The Apple documentation says that this number is calculated "from the width of the image, the number of bits per sample, and, if the data is in a meshed configuration, the number of samples per pixel."
I had trouble following this "calculation" so I setup a simple loop to find the results empirically. The following code runs just fine:
int Ny = 1; // Ny is arbitrary, note that BytesPerPlane is calculated as we would expect = Ny*BytesPerRow;
for (int Nx = 0; Nx<320; Nx+=64) {
// greyscale image representation:
NSBitmapImageRep *dataBitMapRep = [[NSBitmapImageRep alloc]
initWithBitmapDataPlanes: nil // allocate the pixel buffer for us
pixelsWide: Nx
pixelsHigh: Ny
bitsPerSample: 8
samplesPerPixel: 1
hasAlpha: NO
isPlanar: NO
colorSpaceName: NSCalibratedWhiteColorSpace // 0 = black, 1 = white
bytesPerRow: 0 // 0 means "you figure it out"

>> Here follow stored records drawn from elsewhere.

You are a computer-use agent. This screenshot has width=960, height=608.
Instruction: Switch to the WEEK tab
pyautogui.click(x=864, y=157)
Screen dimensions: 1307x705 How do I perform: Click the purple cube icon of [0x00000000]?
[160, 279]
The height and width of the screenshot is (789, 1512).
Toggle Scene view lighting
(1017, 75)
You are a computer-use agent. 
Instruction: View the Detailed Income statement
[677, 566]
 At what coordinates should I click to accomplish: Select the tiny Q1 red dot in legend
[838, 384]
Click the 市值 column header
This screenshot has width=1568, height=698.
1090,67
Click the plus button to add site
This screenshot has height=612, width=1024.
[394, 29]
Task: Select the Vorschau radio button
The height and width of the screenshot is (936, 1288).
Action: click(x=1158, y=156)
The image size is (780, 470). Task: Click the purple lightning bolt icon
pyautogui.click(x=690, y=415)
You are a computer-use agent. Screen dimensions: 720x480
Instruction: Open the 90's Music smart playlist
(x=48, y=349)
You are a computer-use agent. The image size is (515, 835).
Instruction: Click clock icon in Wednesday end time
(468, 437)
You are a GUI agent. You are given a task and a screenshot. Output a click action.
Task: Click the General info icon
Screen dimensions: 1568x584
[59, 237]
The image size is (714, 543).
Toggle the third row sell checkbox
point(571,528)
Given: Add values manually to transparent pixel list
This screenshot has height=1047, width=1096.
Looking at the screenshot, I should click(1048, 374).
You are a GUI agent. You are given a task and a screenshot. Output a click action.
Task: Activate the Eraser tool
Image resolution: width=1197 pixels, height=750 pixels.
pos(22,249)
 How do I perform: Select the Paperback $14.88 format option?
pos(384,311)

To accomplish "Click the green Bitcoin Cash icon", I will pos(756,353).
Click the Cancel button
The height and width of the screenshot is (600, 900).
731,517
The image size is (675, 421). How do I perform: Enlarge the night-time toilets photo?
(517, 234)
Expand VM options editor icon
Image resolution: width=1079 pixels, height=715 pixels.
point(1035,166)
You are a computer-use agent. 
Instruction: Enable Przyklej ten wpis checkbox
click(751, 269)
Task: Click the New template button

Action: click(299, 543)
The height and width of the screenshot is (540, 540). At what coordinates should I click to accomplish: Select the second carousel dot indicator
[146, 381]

bitsPerPixel: 8]; // bitsPerSample must agree with samplesPerPixel
long rowBytes = [dataBitMapRep bytesPerRow];
printf("Nx = %d; bytes per row = %lu \n",Nx, rowBytes);
}
and produces the result:
Nx = 0; bytes per row = 0
Nx = 64; bytes per row = 64
Nx = 128; bytes per row = 128
Nx = 192; bytes per row = 192
Nx = 256; bytes per row = 256
So we see that the bytes/row jumps in 64 byte increments, even when Nx incrementally increases by 1 all the way to 320 (I didn't show all of those Nx values). Note also that Nx = 320 (max) is arbitrary for this discussion.
So from the perspective of allocating and mapping memory for a byte array, how are the "bytes per row" calculated from first principles? Is the result above so the data from a single scan-line can be aligned on a "word" length boundary (64 bit on my MacBook Pro)?
Thanks for any insights, having trouble picturing how this works.
Passing 0 for bytesPerRow: means more than you said in your comment. From the documentation:
If you pass in a rowBytes value of 0, the bitmap data allocated may be padded to fall on long word or larger boundaries for performance. … Passing in a non-zero value allows you to specify exact row advances.
So you're seeing it increase by 64 bytes at a time because that's how AppKit decided to round it up.
The minimum requirement for bytes per row is much simpler. It's bytes per pixel times pixels per row. That's all.
For a bitmap image rep backed by floats, you'd pass sizeof(float) * 8 for bitsPerSample, and bytes-per-pixel would be sizeof(float) * samplesPerPixel. Bytes-per-row follows from that; you multiply bytes-per-pixel by the width in pixels.
Likewise, if it's backed by unsigned bytes, you'd pass sizeof(unsigned char) * 8 for bitsPerSample, and bytes-per-pixel would be sizeof(unsigned char) * samplesPerPixel.